Contrairement aux sondages statiques, les sites de sondages en ligne permettent de suivre les tendances au plus près de l’élection, par le fait d’être souvent « en direct ». Mais loin de se heurter aux contraintes du code électorale, et à celles relatives aux autorités administratives, ils ont été au cœur de la dynamique de l’entre deux tours. Ils ont aussi été comme les sondages en général quels que soient les supports, sous le feu des critiques.

En effet, alors qu’en 1995, il y avait moins de 50.000 internautes en France pour l’élection présidentielle, en 2002, près de 16.4 millions d’internautes français étaient connectés le 21 avril (source Mediamétrie), la plupart d’entre eux cherchant à prendre la mesure des résultats du premier tour.

Dans un arrêt en date du 4 septembre 2001, la Chambre criminelle de la Cour de cassation a mis fin, sur le fondement de la liberté d'expression, à l'interdiction énoncée à l'article 11 de la loi du 19 juillet 1977, de diffuser la semaine précédent le scrutin, tout sondage d'opinion relatif à une élection. Néanmoins, la loi ayant été amendée en la matière et remplacée par la loi du 19 février 2002, la publication de ces sondages est désormais interdite dans les 48 heures avant lesdites élections. Ainsi, il devient intéressant de s’interroger sur la licéité des sondages en direct sur Internet ayant lieu le jour même de l’élection, violant a priori la loi.

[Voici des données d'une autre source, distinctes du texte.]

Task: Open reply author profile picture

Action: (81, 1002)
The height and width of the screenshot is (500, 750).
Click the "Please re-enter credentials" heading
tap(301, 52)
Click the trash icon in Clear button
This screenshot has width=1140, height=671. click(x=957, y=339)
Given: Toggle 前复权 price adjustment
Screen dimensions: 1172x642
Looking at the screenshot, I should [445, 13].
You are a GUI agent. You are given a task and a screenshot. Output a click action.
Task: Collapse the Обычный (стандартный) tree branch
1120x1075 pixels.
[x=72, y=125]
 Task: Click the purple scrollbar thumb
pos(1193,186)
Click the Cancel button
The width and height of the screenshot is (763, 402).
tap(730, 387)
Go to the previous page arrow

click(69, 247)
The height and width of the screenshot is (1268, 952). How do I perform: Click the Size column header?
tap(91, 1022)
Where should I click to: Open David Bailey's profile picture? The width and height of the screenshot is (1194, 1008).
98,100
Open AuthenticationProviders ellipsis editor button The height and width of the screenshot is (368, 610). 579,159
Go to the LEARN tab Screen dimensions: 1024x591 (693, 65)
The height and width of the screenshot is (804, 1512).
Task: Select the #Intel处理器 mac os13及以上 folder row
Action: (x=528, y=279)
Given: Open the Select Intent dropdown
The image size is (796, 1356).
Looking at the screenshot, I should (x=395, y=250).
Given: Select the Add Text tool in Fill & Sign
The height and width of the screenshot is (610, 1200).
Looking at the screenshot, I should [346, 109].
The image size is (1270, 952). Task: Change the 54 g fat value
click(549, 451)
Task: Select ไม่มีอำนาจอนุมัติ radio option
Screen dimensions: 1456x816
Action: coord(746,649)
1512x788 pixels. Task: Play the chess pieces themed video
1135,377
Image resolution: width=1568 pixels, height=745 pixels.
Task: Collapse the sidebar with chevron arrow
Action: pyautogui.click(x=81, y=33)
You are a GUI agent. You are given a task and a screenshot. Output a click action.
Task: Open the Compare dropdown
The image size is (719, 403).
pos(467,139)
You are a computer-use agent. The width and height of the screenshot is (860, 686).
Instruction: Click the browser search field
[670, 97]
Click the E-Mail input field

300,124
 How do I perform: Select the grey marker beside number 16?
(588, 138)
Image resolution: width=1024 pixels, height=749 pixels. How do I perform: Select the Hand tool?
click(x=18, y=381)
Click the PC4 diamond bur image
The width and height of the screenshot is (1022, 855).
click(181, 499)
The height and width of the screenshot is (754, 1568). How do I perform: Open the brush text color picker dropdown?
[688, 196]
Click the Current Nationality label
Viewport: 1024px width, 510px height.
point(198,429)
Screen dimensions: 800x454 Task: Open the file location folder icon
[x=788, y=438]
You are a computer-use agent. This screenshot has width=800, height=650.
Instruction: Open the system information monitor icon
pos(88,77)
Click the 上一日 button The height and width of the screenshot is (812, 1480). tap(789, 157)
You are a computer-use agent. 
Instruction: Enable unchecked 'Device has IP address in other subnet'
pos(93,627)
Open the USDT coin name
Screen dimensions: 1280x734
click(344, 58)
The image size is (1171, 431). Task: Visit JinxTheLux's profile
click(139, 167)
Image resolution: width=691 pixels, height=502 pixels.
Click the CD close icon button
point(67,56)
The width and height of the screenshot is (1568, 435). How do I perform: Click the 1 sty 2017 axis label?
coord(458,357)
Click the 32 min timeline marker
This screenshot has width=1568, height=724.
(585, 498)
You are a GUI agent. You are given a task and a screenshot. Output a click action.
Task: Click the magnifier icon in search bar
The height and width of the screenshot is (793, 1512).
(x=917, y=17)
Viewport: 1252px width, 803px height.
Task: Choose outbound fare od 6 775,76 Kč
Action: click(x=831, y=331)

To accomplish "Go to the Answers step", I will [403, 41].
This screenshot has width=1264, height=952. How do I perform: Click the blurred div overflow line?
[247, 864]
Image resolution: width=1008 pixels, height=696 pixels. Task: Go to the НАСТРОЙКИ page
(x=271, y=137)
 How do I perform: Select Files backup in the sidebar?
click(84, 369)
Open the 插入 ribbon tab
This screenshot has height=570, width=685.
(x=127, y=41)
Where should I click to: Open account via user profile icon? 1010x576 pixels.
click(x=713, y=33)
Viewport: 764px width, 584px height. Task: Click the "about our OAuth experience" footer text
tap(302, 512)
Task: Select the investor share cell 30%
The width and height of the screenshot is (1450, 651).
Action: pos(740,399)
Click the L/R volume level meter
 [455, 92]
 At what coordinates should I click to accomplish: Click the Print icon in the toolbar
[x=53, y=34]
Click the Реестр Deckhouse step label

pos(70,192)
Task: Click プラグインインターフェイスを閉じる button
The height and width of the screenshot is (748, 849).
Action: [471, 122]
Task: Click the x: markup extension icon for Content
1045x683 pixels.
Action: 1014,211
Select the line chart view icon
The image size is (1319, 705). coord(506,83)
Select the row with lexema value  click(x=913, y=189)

Enfin, il est précisé que l’interdiction édictée par loi du 19 février 2002 modifiant le régime des sondages électoraux, "ne fait pas obstacle à la poursuite de la diffusion des publications parues ou des données mises en ligne avant cette date", et ne saurait ainsi contraindre à retirer les sondages et leurs commentaires des sites où ils auraient été publiés.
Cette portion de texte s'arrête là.